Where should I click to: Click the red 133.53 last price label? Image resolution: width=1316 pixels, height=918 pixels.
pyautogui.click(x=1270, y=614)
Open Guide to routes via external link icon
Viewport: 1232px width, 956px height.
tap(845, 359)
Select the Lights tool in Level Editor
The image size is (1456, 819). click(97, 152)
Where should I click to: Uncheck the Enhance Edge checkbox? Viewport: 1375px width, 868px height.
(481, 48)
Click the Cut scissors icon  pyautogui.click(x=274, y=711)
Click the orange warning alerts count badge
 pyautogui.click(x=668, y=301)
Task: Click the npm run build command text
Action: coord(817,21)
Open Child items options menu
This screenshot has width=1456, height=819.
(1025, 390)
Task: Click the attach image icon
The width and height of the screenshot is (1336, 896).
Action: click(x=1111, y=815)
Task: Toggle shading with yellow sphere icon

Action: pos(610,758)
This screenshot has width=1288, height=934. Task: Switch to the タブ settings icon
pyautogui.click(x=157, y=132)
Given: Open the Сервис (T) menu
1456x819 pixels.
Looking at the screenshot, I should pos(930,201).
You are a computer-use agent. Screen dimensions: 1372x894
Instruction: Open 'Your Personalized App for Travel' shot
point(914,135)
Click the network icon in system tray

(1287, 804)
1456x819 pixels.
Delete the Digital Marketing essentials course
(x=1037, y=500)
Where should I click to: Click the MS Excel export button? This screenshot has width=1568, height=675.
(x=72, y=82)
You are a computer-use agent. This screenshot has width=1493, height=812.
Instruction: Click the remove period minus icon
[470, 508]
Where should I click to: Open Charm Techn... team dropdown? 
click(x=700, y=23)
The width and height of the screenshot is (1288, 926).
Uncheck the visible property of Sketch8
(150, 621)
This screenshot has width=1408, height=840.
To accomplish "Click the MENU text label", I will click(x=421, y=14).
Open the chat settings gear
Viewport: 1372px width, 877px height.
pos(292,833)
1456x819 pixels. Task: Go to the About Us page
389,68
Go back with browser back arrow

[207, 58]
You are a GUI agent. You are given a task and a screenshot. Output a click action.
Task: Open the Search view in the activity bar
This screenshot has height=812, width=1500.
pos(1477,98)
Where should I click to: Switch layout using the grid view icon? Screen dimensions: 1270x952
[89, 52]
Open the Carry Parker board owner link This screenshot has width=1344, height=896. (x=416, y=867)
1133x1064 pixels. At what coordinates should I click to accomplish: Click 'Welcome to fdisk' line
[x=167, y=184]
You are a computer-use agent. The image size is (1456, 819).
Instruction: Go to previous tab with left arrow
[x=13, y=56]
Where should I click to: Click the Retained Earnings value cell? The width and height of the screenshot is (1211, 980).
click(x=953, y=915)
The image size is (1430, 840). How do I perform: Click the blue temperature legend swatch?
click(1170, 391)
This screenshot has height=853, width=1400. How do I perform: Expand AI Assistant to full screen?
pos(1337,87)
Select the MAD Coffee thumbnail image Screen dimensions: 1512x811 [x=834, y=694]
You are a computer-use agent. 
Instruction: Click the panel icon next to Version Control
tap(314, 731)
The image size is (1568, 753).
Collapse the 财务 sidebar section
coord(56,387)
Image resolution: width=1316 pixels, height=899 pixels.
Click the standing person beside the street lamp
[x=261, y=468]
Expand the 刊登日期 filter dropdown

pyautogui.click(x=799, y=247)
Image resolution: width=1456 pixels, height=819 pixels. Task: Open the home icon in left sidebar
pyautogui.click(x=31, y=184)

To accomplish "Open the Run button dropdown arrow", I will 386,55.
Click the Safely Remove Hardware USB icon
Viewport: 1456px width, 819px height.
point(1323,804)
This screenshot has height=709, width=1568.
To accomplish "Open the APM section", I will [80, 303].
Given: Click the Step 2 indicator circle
----------------
## Task item
Among the lines above, find each one containing the string "agent" and copy it.

## Output
You are a computer-use agent. Screen dimensions: 1372x894
You are a computer-use agent. This screenshot has width=1493, height=812.
You are a GUI agent. You are given a task and a screenshot. Output a click action.
You are a computer-use agent. The image size is (1456, 819).
You are a computer-use agent. 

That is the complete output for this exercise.